Untuk menuju desa ini, kalau kita
berada di Siantar, kita membutuhkan waktu tempuh satu setengah jam. Dengan
menaiki mobil, kita akan menuju simpang dua, kemudian mobil kita belokkan menuju
jalan besar Sidamanik.
Kita akan disuguhi jalan yang
lumayan rusak. Kalau kita berkenan menoleh kiri-kanan sepanjang perjalanan, jalanan
yang rusak itu tidak akan menghasilkan sebuah keluhan, karena kita akan
disuguhi persawahan yang luas.
Dimana kita dapat melihat para
petani bekerja, padi sudah mulai menguning, dan perkampungan yang unik (ada
sebuah kampung yang kita lewati dimana hewan peliharaan penduduk masih bebas
berkeliaran).
Kita akan melewati Desa Manik Rambung,
Siborna, Tiga Bolon, Pongkalan Buttu dan Sarimatondang. Melewati Desa
Sarimatondang, perjalanan akan lebih mengasyikkan karena kita akan disuguhi
pemandangan yang segar.
Perkebunan teh milik PTPN IV.
Kalau kita beruntung kita dapat melihat karyawan pemetik teh bekerja. Hamparan
kebun teh yang luas tentu akan membuat pikiran kita disegarkan. Rasa capek
dalam perjalanan tidak akan terasa. Kita dapat melihat perkebunan teh ini,
sampai mobil kita menuju Desa Manik Saribu.

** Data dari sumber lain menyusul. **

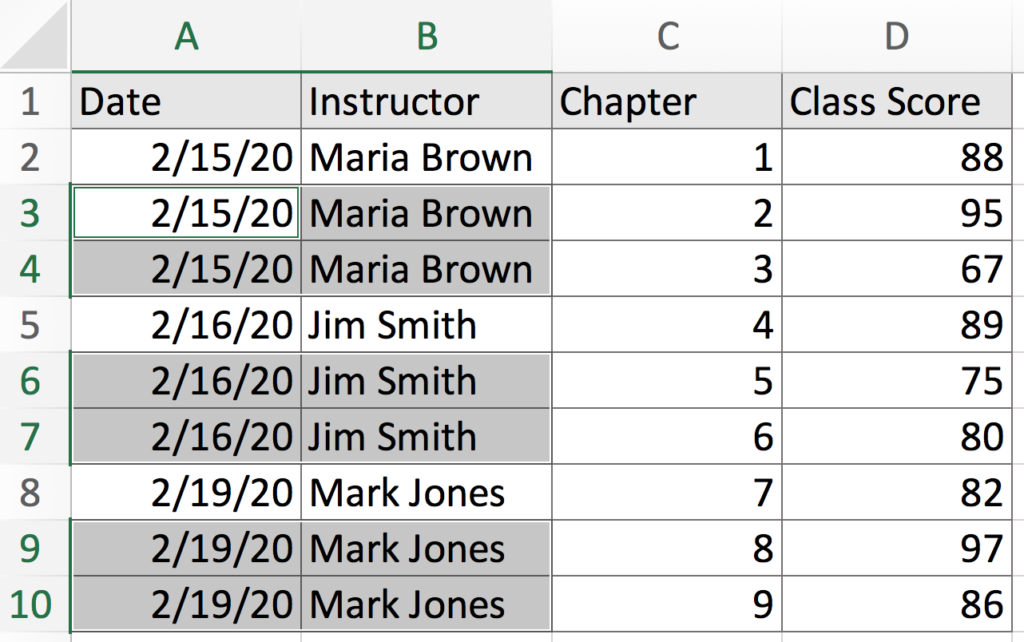Select row 1 header
This screenshot has height=642, width=1024.
[32, 101]
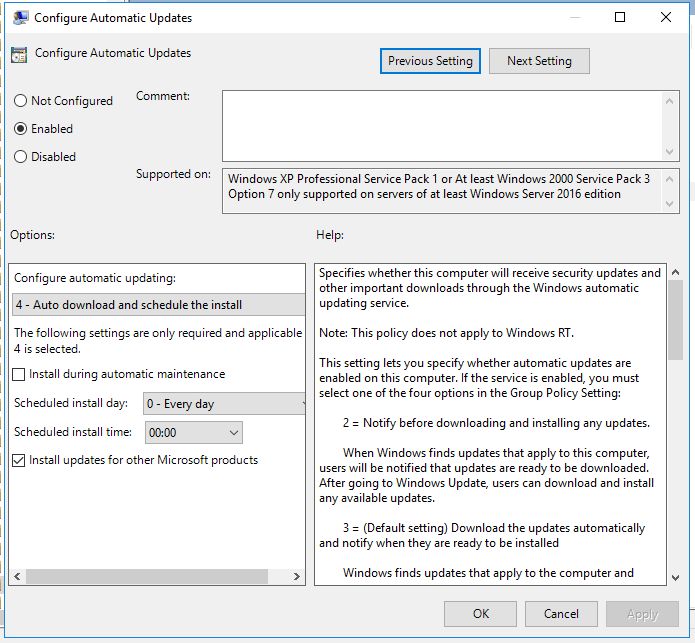Viewport: 695px width, 643px height.
Task: Select the Enabled radio option
Action: point(20,129)
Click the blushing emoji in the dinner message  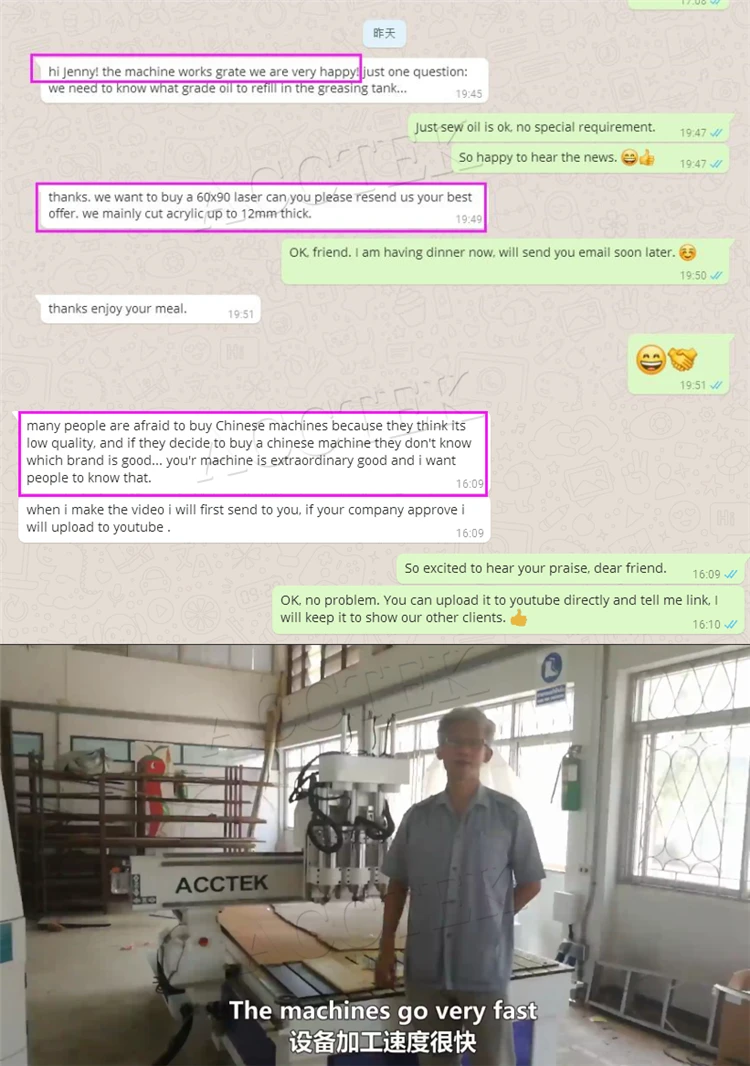[687, 253]
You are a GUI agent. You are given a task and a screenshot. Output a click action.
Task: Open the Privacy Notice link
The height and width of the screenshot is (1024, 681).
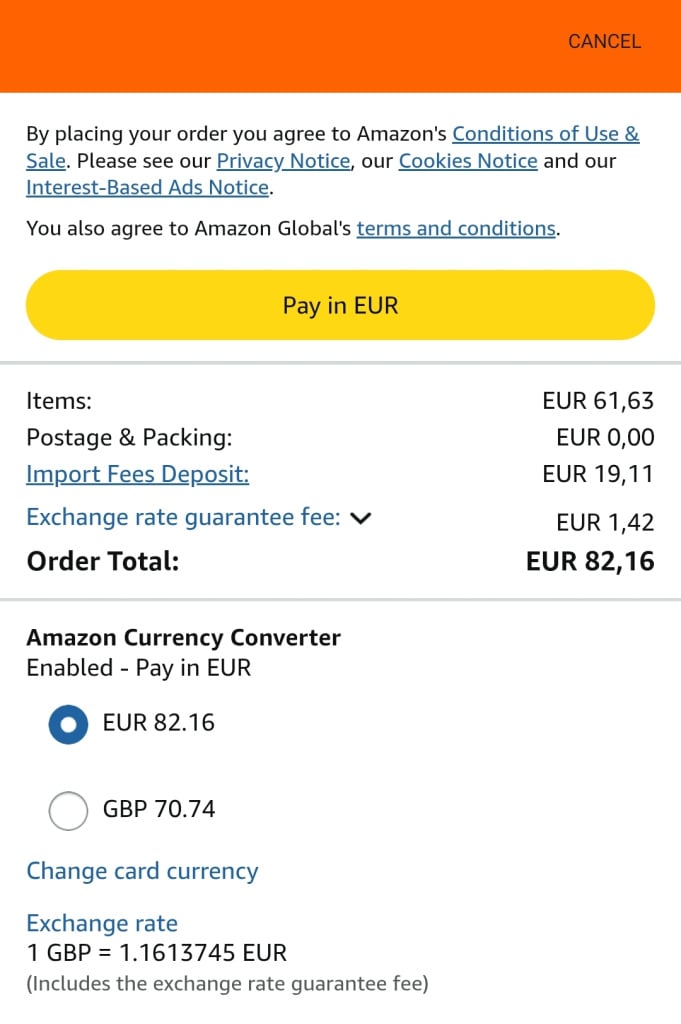point(283,161)

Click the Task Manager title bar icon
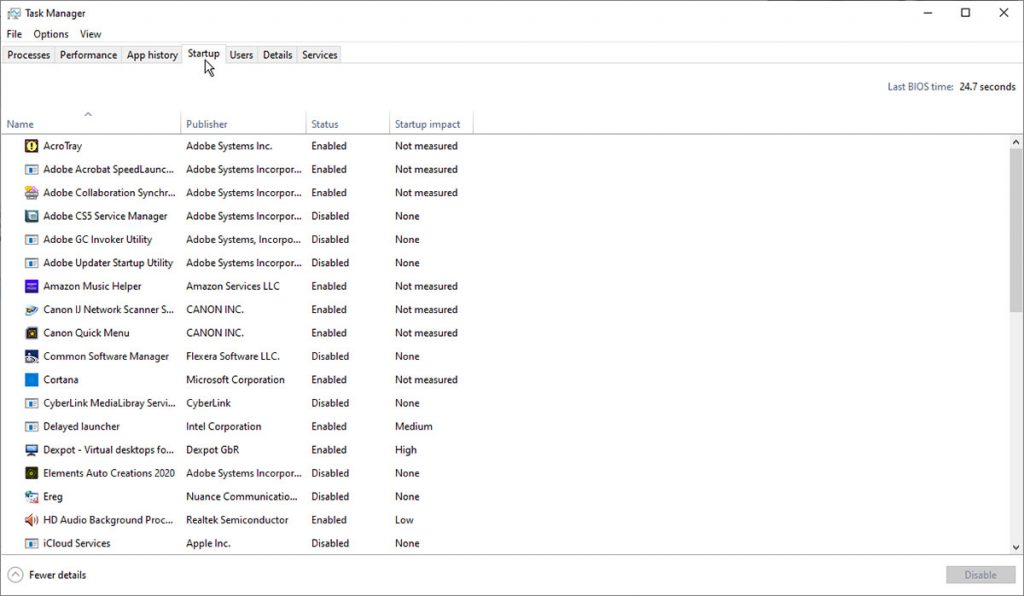point(14,13)
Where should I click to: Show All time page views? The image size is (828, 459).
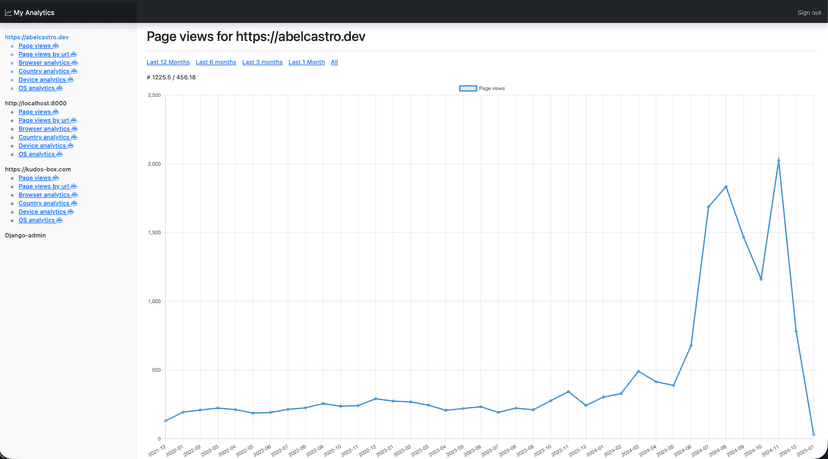pyautogui.click(x=334, y=62)
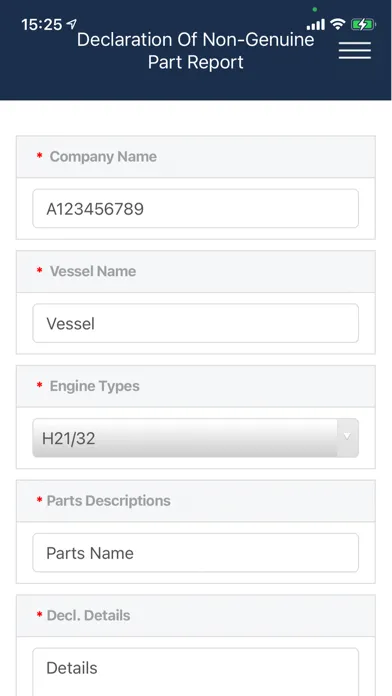Viewport: 392px width, 696px height.
Task: Tap the green microphone indicator dot
Action: pos(314,9)
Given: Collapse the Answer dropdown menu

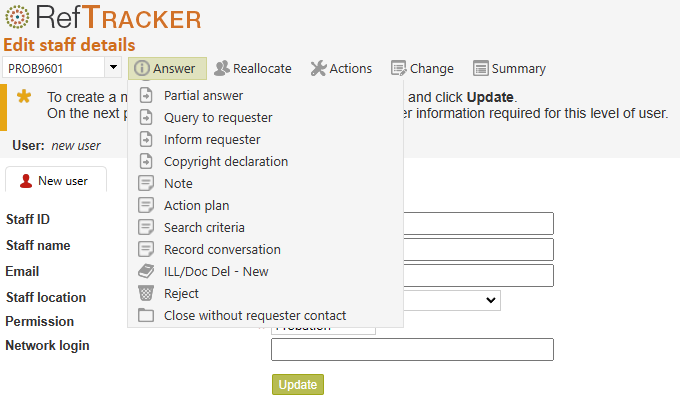Looking at the screenshot, I should (167, 68).
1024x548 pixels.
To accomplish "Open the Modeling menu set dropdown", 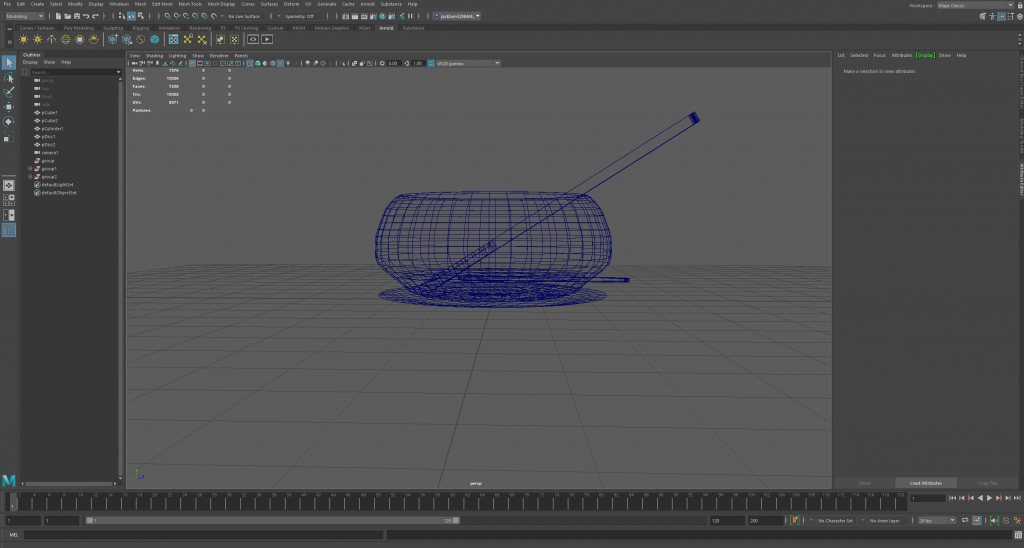I will pos(25,16).

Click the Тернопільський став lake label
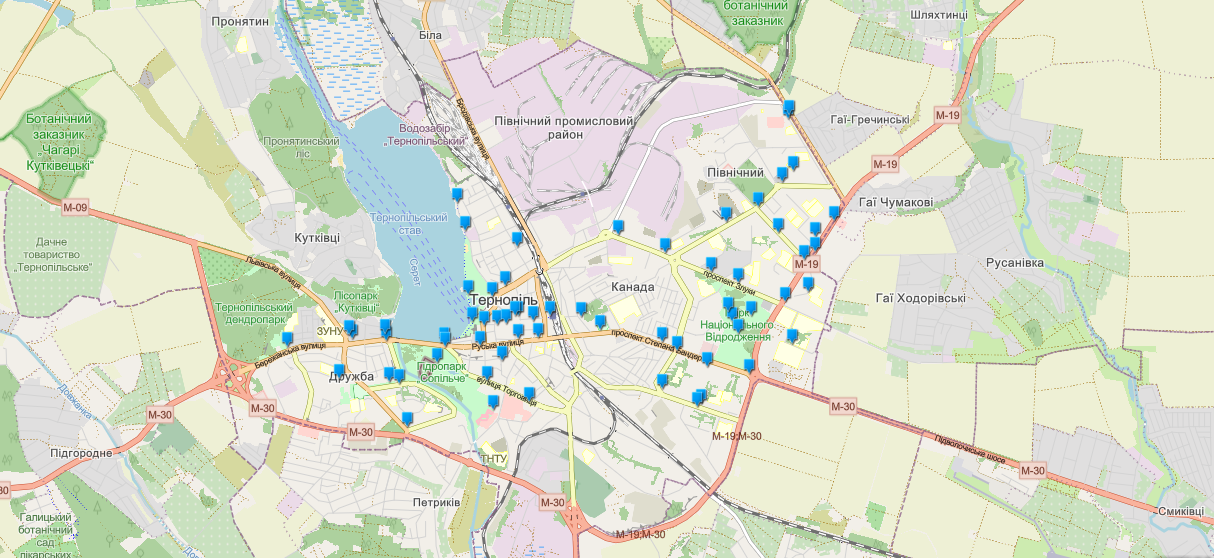408,223
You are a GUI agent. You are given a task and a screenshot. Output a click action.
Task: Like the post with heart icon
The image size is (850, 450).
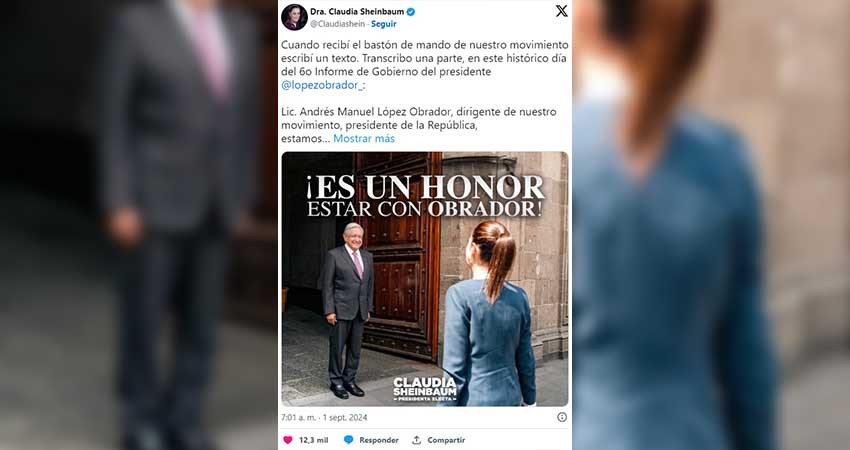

Melewati Desa Manik Saribu, mobil
kita akan sampai di persimpangan. Masyarakat biasanya menyebut Simpang Gorbus.
Arah kanan menuju Desa Sirube-rube, Gunung Purba, Sipintu Angin, sampai
akhirnya tembus ke Tigarunggu.
Untuk menuju Desa Tambun Raya
kita akan berbelok ke kiri, menyusuri hutan lindung yang ditanami pinus dan
areal PT TPL yang ditanami kayu putih (kalimpus). Jalan raya sudah tergolong
bagus, karena sudah masuk kategori jalan wisata.
Kesejukan udara sungguh sangat
terasa. Kalau kita menaiki mobil yang ber-AC sungguh rugi rasanya kita menutup
kaca mobil kita. Matikan Acnya, turunkan kaca, maka nikmatilah udara segar yang
menerpa wajah kita.
10 menit perjalanan dari Simpang
Gorbus, maka bersialah untuk terkesima, karena kita akan disambut kemegahan
alam, Danau Toba yang terhampar luas. Danau yang terkenal sampai ke manca
negara.
Kita akan sampai di perkampungan
kecil (Pematang Tambun Raya), dan sebuah simpang ke arah kanan akan membawa
kita menuju Desa Tambun Raya. Jalan yang menurun dengan kondisi jalan yang
rusak, akan menemani perjalanan kita.
Desa Tambun Raya juga dapat
dikunjungi dari arah Parapat, dimana kita akan berbelok di Tanjung Dolok arah
kiri menuju Simarjarunjung. Kita akan melewati Desa Juma Harangan, Huta Mula,
dan bertemu dengan Desa Pamatang Tambun Raya.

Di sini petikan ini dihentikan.